Results: Out of 3042 records identified, 54 studies were considered eligible and a total of 17 studies (data reported from US, Canada, England, France, and Spain with sample sizes from 24 to 95,515) were extracted (Figure); all were determined to have an overall low risk of bias.Marked variation in costs associated with SSc overall and SSc with or without ILD were observed across studies (Table 1). Total direct healthcare costs up to $47,095 per patient per year were reported for SSc overall in the US. Where reported, direct healthcare costs were notably higher for SSc-ILD versus SSc without ILD. Patients with SSc-ILD generally had longer IP stays than those without ILD, while data on hospitalization/emergency room visits were limited (Table 2). Treatment rates varied across studies. Glucocorticoids were the most common treatment for SSc/SSc-ILD (global usage: 24.0–74.1%; US rates: 24.0–44.7%), followed by mycophenolate mofetil, while less than 4% of patients received biologics.

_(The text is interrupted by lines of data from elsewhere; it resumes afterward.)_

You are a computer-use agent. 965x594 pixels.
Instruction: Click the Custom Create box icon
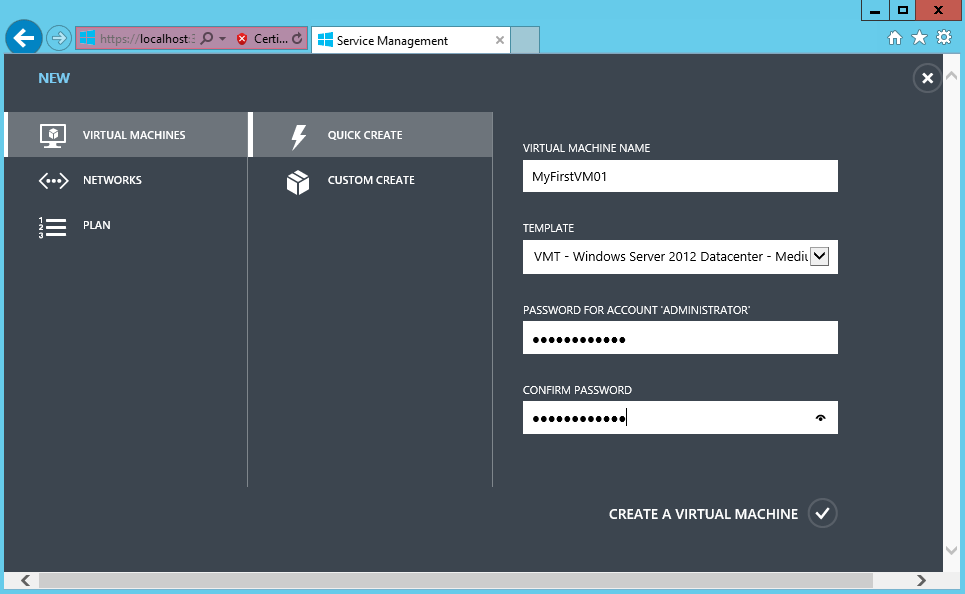tap(298, 181)
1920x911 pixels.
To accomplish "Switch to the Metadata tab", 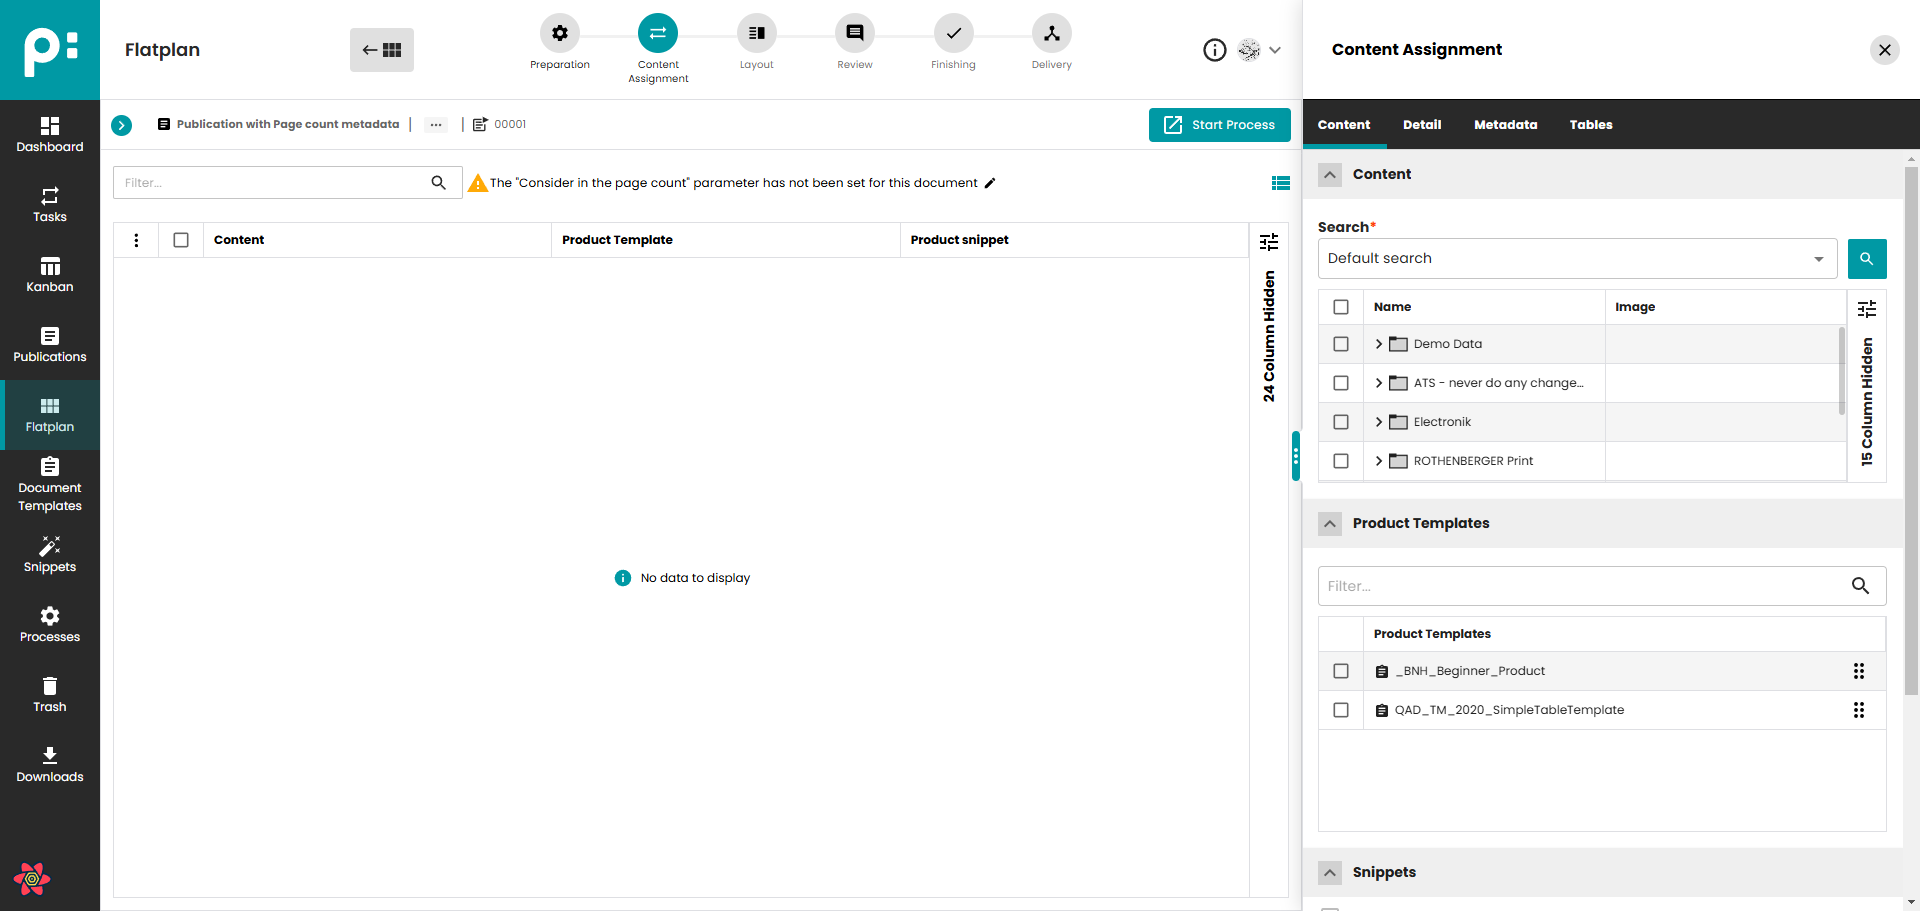I will (x=1505, y=125).
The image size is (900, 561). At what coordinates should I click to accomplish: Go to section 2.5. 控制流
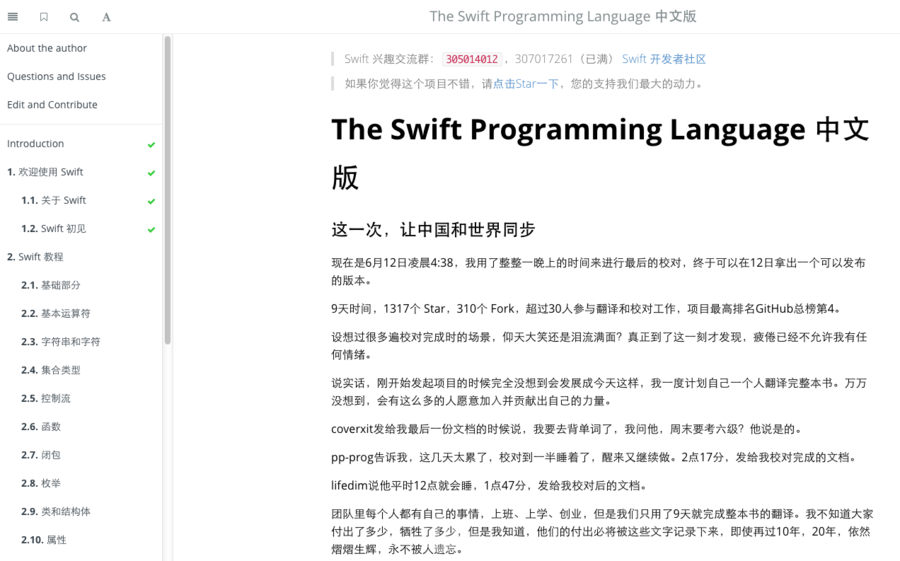[x=46, y=398]
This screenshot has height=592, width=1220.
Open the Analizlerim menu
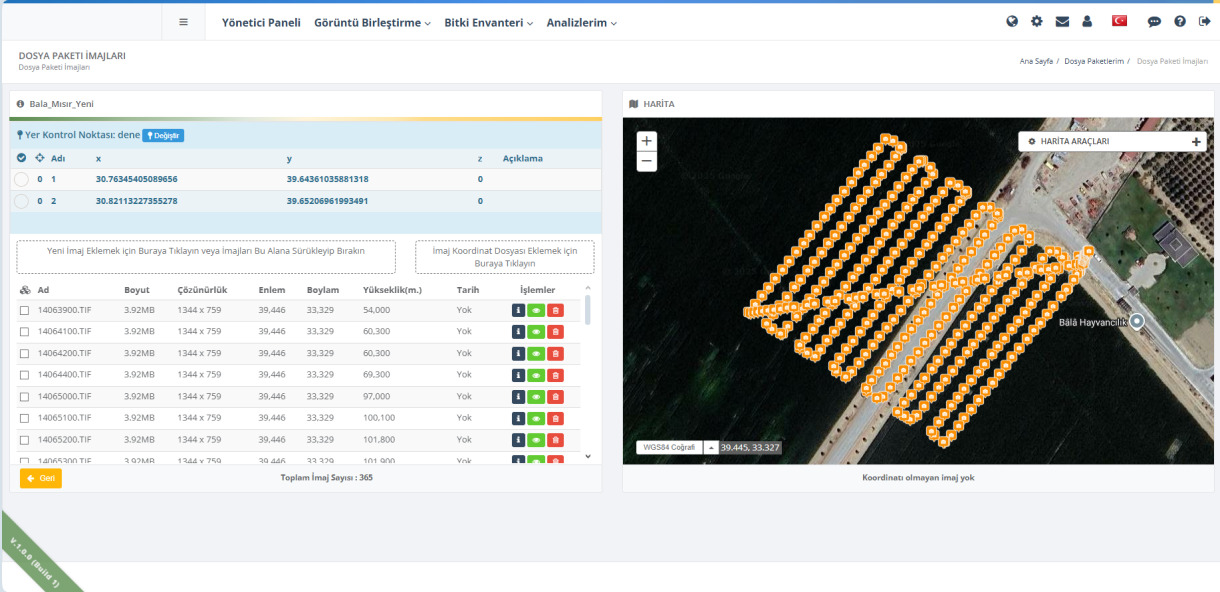[581, 22]
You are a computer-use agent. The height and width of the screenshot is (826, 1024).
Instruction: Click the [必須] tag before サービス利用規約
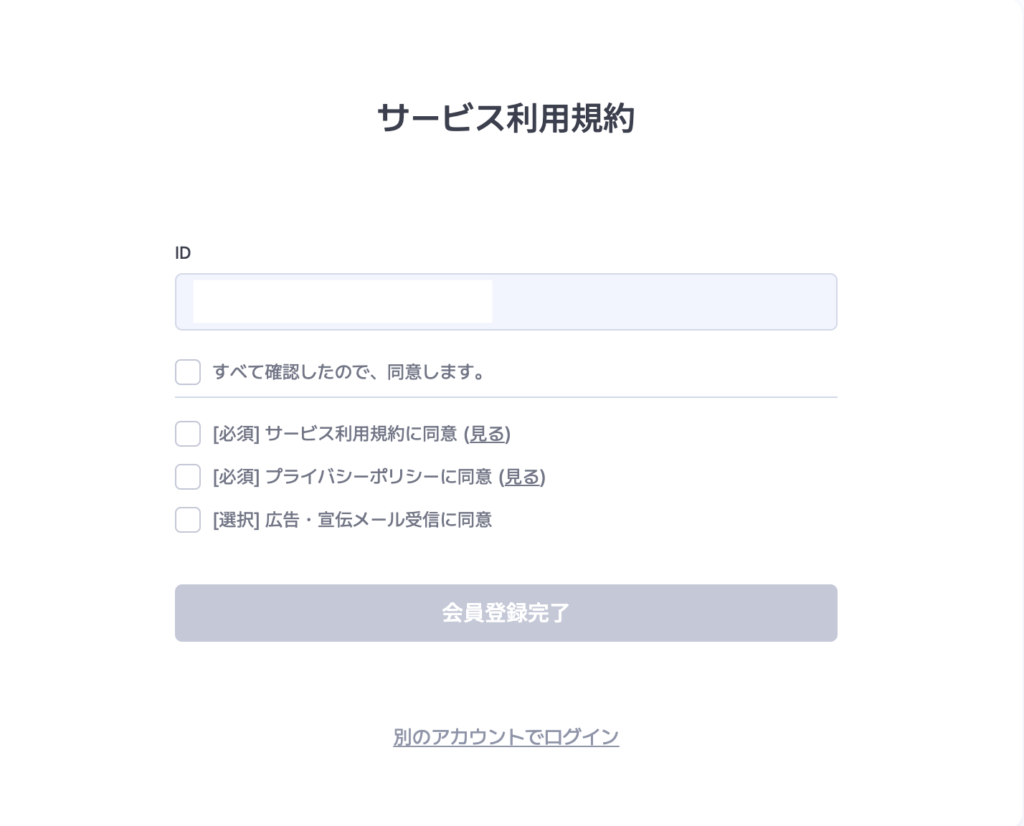pos(236,434)
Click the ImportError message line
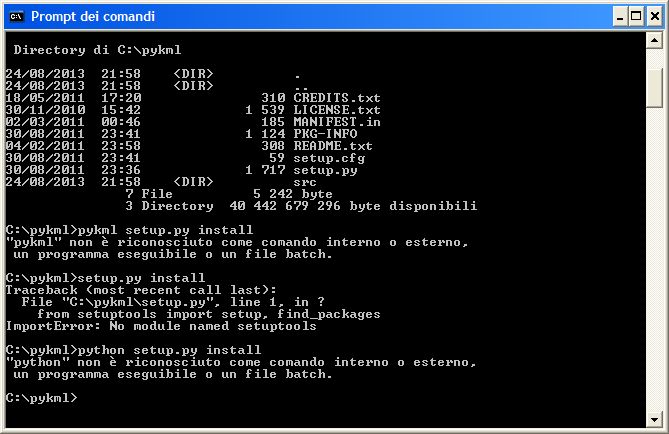Image resolution: width=669 pixels, height=434 pixels. coord(161,325)
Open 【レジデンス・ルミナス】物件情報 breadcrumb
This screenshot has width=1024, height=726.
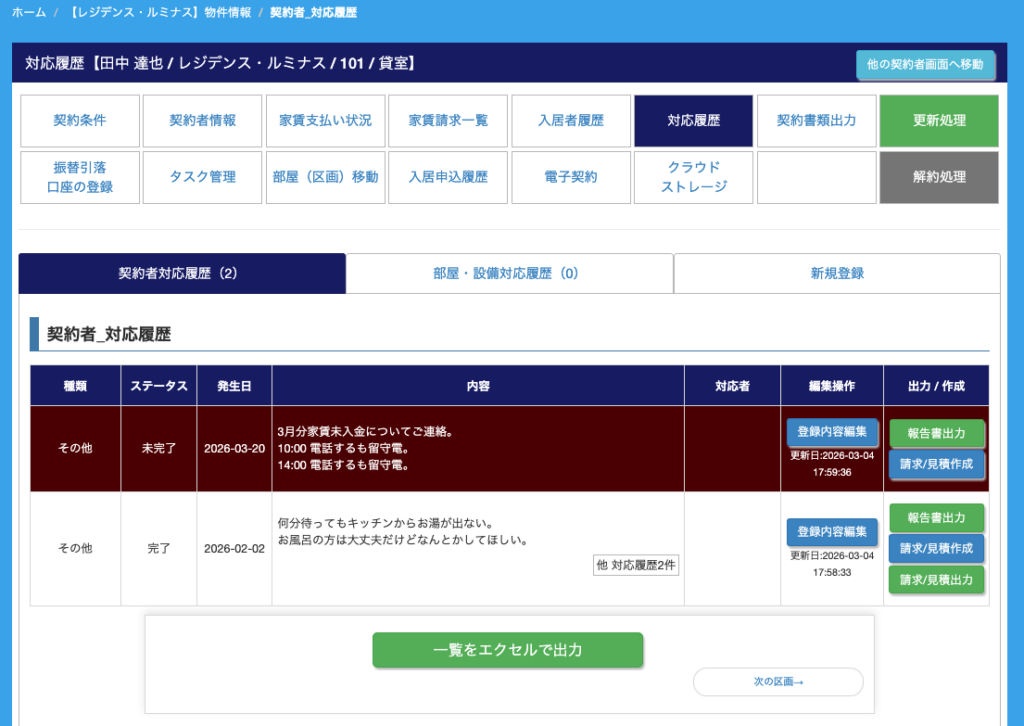click(158, 13)
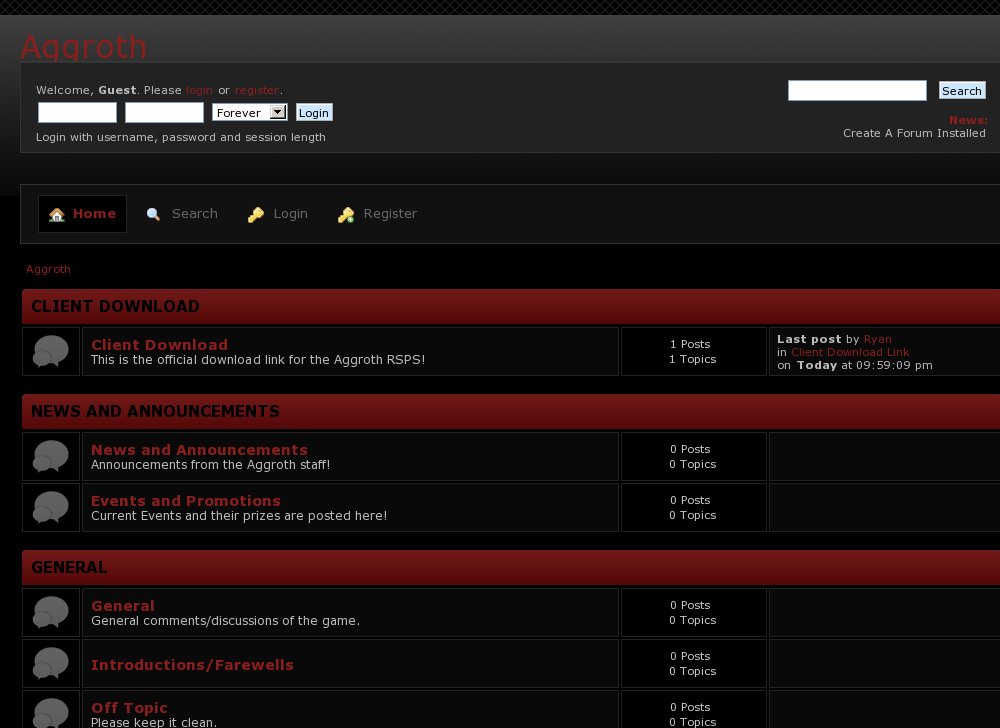This screenshot has height=728, width=1000.
Task: Click the Home house icon
Action: click(x=57, y=215)
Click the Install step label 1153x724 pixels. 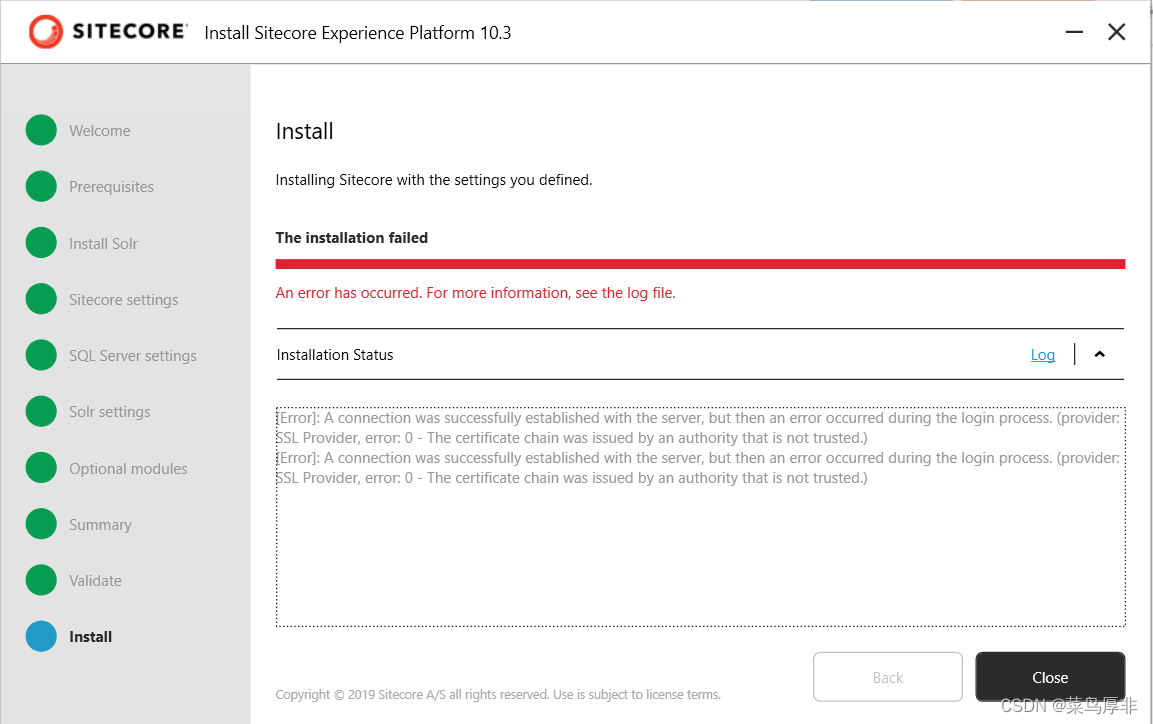click(90, 637)
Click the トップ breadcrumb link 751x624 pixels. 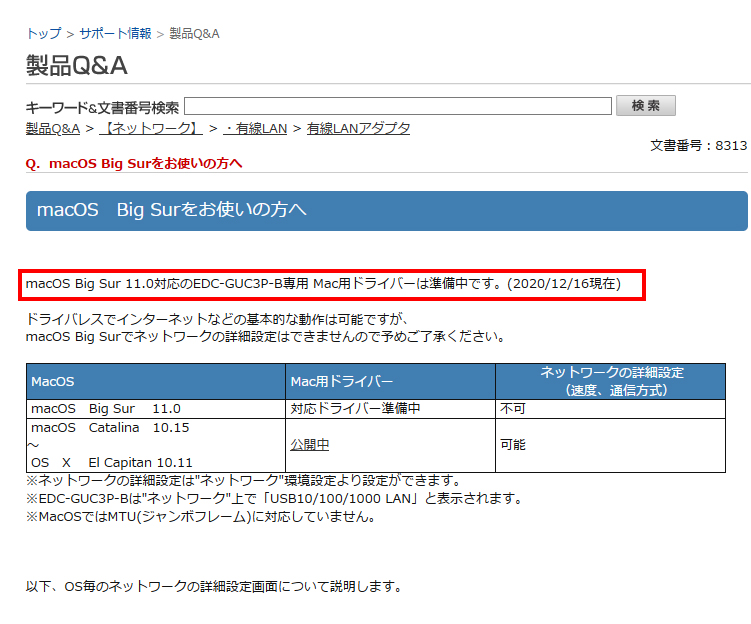pos(44,34)
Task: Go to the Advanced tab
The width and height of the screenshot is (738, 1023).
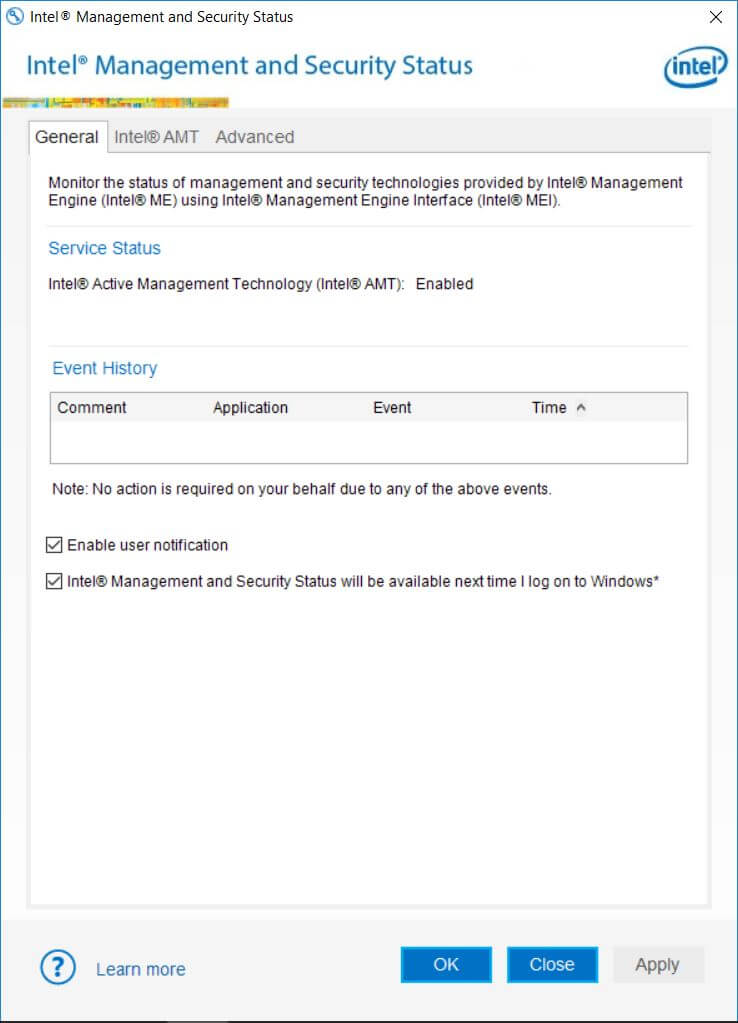Action: tap(255, 137)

Conclusion: These data demonstrate the substantial economic burden and HCRU with SSc and suggest that SSc-ILD has a greater impact on these measures than SSc without ILD, likely due to greater disease severity and associated impairments. However, cost/HCRU estimates varied widely, which may be partially attributable to differences in population criteria and study methodologies. Findings were restricted to five countries reporting scarce indirect cost data. Therefore, there is a need for more comprehensive studies that evaluate a broader range of cost/HCRU outcomes across diverse settings for patients with SSc-ILD, which will help validate and expand upon existing evidence to better characterize the economic burden of SSc-ILD. Funding: GSK

Figure. Flow diagram to summarize identification, screening, inclusion, and extraction of studies.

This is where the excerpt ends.